「すみません、ありがとうございます」

 本木は、礼儀正しい。仕事ぶりも優等生然としている。休憩室にいるときくらい、もう少しくだけても大丈夫だよ、と言ってあげたくなる。でも、今はプリセプターの浅桜が一緒にいる。あまり口出しはせず、浅桜と本木の関係性を尊重しようと思い、私は黙っておにぎりを頬張った。

 山吹は二つ目のお菓子を食べながらスマートフォンをいじっている。ナースステーションには私物の持ち込みはできないから、休憩室に来ないとスマートフォンも見られない。

「卯月さん、これ見てくださいよ。めっちゃウケる」

 山吹が見せてくれた動画は、海外のドッキリ動画だった。

 男性が歩道に停められた自転車にまたがる。その瞬間、サドルがビヨン! とバネのように反発して、男性は驚き派手なリアクションをとりながら道に転げた。いわゆる「やらせ」なのかもしれないけれど、繰り返し流れるその動画はたしかにバカバカしくておもしろい。

「何これ」

 一緒になって笑う。山吹はツボに入ったのか、ヒイヒイ言いながら笑っている。こういう時間を過ごすと、また午後も頑張ろうと思える。看護師の仕事はきついときもあるけれど、仲間がいるのは心強い。大岡さんの「思い残し」は今日もベッドサイドにいた。私は午後も「思い残し」を視ながら仕事をするのだ。

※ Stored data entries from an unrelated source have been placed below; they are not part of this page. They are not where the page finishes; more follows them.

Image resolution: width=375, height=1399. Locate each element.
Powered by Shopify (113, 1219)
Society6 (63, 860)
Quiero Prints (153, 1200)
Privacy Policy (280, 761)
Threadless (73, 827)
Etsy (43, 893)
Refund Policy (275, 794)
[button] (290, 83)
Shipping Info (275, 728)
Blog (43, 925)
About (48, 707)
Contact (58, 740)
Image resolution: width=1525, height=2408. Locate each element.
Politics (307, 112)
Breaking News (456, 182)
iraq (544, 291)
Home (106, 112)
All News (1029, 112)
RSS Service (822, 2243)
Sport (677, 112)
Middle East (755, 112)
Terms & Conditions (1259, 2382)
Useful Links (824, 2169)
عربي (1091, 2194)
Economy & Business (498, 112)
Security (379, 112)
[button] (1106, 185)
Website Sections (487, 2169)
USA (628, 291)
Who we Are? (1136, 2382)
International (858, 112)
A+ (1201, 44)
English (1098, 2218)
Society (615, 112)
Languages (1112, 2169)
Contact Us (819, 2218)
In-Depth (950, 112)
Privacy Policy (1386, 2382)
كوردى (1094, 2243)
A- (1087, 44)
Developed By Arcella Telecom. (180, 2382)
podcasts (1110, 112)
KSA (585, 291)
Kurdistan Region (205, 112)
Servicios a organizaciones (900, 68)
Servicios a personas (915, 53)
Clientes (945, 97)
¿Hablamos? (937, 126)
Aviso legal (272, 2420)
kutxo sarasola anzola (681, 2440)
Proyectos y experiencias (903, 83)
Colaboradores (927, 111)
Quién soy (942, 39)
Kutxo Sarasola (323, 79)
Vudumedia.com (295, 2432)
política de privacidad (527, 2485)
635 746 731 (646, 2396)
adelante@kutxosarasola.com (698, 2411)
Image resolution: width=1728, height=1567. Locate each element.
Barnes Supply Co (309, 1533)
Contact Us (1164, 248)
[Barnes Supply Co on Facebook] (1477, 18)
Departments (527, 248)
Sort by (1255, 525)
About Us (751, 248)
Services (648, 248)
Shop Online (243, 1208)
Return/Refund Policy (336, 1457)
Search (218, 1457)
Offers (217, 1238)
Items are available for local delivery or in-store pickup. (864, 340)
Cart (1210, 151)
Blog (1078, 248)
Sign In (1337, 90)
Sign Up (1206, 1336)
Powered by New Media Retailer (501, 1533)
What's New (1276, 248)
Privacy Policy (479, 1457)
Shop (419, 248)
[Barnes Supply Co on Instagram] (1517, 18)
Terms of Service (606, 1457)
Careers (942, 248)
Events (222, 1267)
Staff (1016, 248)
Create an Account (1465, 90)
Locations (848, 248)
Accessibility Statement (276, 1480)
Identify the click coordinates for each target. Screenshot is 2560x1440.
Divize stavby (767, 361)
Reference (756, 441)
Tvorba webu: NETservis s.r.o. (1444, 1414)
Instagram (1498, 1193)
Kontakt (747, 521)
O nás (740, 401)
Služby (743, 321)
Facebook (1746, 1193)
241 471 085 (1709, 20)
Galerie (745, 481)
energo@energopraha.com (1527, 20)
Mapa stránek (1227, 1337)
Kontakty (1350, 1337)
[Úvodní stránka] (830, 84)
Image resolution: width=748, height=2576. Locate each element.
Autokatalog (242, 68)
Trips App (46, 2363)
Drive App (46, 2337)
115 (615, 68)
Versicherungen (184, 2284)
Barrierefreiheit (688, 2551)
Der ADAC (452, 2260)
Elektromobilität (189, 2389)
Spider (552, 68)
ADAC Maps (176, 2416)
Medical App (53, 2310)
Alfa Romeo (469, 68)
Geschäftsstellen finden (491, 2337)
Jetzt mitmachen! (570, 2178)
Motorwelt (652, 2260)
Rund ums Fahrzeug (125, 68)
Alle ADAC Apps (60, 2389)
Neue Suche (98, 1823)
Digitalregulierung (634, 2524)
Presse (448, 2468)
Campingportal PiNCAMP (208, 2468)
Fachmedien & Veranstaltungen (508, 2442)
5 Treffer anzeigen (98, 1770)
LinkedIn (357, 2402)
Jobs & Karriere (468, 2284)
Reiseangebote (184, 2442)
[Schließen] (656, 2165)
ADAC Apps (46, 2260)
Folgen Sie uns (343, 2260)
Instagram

 長野銘菓は仕事終わりのおやつにしようと思って、バッグに入れた。

 仕事のあと、十九時過ぎにグレイス港台の近くのKマートに行ってみる。一〇八号室の男性は、この店の袋を下げていた。あの日の帰宅は二十時頃だったから、この時間ならもしかしたら会えるかもしれない。偶然を願いながら、まず店内を一周して、いないことを確認してから店の前に立つ。ときどきスマートフォンを耳にあてて、話すふりをする。誰かと待ち合わせをしているように見えるだろうか。じっと立っているだけだから、体が少し冷えてきた。足踏みをして、夜空を見上げる。